Note that `--oci-worker-no-process-sandbox` allows build executor containers to `kill` (and potentially `ptrace` depending on the seccomp configuration) an arbitrary process in the BuildKit daemon container.


## Set up (using Kubernetes)

### With `securityContext`

```yaml
apiVersion: apps/v1
kind: Deployment
metadata:
  labels:
    app: buildkitd
  name: buildkitd
spec:
  selector:
    matchLabels:
      app: buildkitd
  template:
    metadata:
      labels:
        app: buildkitd
    spec:
      containers:
      - image: moby/buildkit:rootless
        args:
        - --addr
        - tcp://0.0.0.0:1234
        name: buildkitd
        ports:
        - containerPort: 1234
        securityContext:
          privileged: true
```

This configuration requires privileged containers to be enabled.

If you are using Kubernetes v1.12+ with either Docker v18.06+, containerd v1.2+, or CRI-O v1.12+ as the CRI runtime, you can replace `privileged: true` with `procMount: Unmasked`.
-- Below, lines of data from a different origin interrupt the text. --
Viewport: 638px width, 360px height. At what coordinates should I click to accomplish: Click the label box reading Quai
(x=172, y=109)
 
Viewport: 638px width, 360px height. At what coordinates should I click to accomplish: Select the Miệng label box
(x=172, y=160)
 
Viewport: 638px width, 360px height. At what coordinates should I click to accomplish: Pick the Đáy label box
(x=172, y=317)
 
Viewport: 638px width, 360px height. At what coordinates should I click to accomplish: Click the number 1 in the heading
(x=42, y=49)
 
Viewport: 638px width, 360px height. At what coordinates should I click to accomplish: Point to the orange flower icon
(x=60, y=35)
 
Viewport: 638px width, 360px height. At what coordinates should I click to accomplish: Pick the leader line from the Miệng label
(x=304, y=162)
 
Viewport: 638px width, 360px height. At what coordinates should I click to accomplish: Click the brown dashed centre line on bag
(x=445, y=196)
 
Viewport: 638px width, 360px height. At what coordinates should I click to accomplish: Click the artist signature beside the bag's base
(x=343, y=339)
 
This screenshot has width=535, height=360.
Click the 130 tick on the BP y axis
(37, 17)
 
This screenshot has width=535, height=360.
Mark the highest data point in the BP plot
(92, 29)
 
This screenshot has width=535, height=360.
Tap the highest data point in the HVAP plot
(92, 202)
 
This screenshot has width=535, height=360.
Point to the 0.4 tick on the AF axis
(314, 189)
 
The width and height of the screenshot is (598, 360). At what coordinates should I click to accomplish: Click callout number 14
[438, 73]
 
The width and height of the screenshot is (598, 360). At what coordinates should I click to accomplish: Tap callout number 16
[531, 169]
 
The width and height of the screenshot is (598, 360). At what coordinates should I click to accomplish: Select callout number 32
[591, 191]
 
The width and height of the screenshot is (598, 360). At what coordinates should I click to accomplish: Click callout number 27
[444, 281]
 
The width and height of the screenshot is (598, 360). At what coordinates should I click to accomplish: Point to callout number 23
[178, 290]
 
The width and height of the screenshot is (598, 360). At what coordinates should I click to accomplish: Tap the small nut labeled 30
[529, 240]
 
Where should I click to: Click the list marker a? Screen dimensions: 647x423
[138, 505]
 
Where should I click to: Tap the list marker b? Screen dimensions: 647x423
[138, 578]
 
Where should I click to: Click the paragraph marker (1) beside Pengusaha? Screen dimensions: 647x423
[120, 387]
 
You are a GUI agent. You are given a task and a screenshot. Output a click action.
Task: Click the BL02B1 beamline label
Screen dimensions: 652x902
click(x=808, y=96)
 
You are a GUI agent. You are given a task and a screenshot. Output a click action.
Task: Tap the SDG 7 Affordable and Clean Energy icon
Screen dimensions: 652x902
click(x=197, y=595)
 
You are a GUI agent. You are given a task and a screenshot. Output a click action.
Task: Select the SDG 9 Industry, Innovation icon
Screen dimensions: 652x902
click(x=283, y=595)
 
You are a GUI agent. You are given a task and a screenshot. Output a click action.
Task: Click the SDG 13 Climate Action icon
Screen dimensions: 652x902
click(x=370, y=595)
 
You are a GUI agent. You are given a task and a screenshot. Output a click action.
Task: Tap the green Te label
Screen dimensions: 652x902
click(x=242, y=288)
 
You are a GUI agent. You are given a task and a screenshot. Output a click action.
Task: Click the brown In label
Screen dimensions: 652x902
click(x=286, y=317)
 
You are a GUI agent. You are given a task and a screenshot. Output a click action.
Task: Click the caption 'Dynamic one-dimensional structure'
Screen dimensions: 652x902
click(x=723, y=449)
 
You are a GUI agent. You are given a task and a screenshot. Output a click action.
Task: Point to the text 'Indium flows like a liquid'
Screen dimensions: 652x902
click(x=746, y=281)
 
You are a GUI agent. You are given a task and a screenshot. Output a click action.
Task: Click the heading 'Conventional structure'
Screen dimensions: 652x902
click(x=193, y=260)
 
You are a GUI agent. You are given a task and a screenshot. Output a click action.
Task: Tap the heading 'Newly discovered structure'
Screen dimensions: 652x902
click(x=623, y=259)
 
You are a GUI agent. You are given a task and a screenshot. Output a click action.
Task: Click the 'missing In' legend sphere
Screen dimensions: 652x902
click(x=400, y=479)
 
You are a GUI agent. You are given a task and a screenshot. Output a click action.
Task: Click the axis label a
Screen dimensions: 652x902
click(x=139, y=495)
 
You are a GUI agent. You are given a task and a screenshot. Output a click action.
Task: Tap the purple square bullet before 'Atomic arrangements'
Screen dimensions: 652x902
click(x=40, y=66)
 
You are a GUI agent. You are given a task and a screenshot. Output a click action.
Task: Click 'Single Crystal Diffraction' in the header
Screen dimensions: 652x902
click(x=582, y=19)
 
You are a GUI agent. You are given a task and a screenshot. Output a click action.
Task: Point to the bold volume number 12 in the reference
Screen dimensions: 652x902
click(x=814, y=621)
### Without `securityContext` but with `--oci-worker-no-process-sandbox`

```yaml
apiVersion: apps/v1
kind: Deployment
metadata:
  labels:
    app: buildkitd
  name: buildkitd
spec:
  selector:
    matchLabels:
      app: buildkitd
  template:
    metadata:
      labels:
        app: buildkitd
    spec:
      containers:
      - image: moby/buildkit:rootless
        args:
        - --addr
        - tcp://0.0.0.0:1234
        - --oci-worker-no-process-sandbox
        name: buildkitd
        ports:
        - containerPort: 1234
```

See [Disabling process sandbox](#disabling-process-sandbox) for security notice.